Friday, October 8, 2010

Cloud Data

Cloud data is probably a better term for what is conventionally referred to as cloud computing. Rather than treating the cloud as a computing resource, we're using it as massive data store. This is only logical given that we're running out of places to put our information. Under typical circumstances, cloud data will suffice. A place where we can instantaneously fetch the information we need. Despite monumental storage capabilities, applications in the cloud can only process so much data without more CPU cycles and memory. How, exactly, is cloud data complimented by cloud computing resources?

First, I want to walk through how I put my data in the cloud. I have some data, lots of data probably, that I want accessible from anywhere in the world. I find some cloud computing service that allows me to do this. I give them my data, I later retrieve the bits and pieces I need. Everything is good. This is a little over-simplified - we put structured information into the cloud. We give social networks profile information. We give photo sharing platforms categorized images. We give cloud service providers virtual machines that are run on our behalf. All these things amount to data we put into the cloud and later retrieve it.

Virtual machines are unique in that they represent both data and computing resources. The ultimate purpose behind a virtual machine is to run software. But they also occupy a significant amount of disk space, as does any other cloud data. If virtual machines fall into cloud computing category, how is running it in the cloud beneficial? In the end, a virtual machine can only run on one physical machine at a time.

The problem is figuring out how to better utilize computing resources in the cloud - giving applications more CPU cycles and more memory. The distributed nature of the cloud is crucial for concurrency.

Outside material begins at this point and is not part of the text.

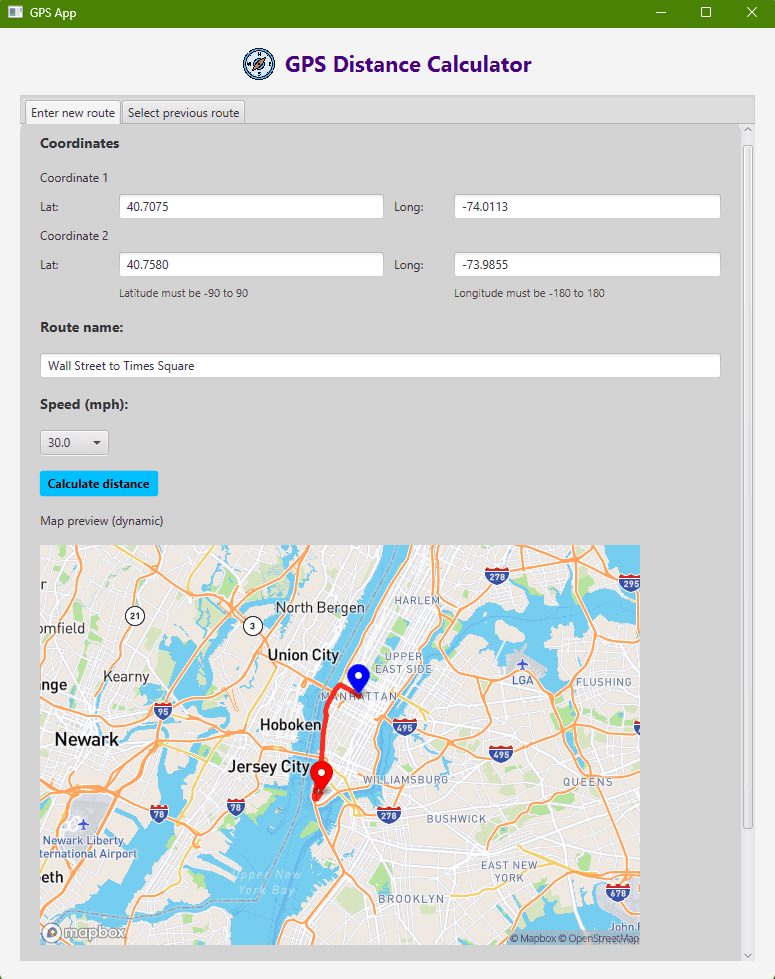775x979 pixels.
Task: Click the blue destination map pin
Action: click(357, 676)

Each node in the cloud adds another level of concurrency for your application to capitalize on. This is how applications running in the cloud can utilize computing resources. Executing two or more things and the same time will increase your throughput. The nice thing about concurrency in the cloud is that it implies more CPU cycles and more memory because of the distributed physical nodes. Applications equipped to run on multiple nodes are cloud-worthy.

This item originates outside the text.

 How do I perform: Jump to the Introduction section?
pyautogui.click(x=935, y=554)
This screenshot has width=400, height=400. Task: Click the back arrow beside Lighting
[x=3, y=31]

One way an application can adapt to multiple cloud nodes is by implementing distributed algorithms. A distributed algorithm is an algorithm that takes into account the notion of time and space. Time and space on a single node is taken care of by the operating system. Your application might use some form of a map/reduce algorithm. It might implement a spanning tree, or a routing table of some kind. These are all examples of how an application utilize cloud computing resources.

Cloud data by itself isn't enough meet the computing resource requirements of applications running in the cloud. The cloud is proficient when it comes to storing vast amounts of information and making it globally available. We have yet to utilize the available cloud computing resources to their full potential. The cloud, as a whole, is nothing more than a networked group of hardware nodes. We've put the hard disks to good use. Its up to the developers to design applications that appropriate the CPU and memory in a meaningful way.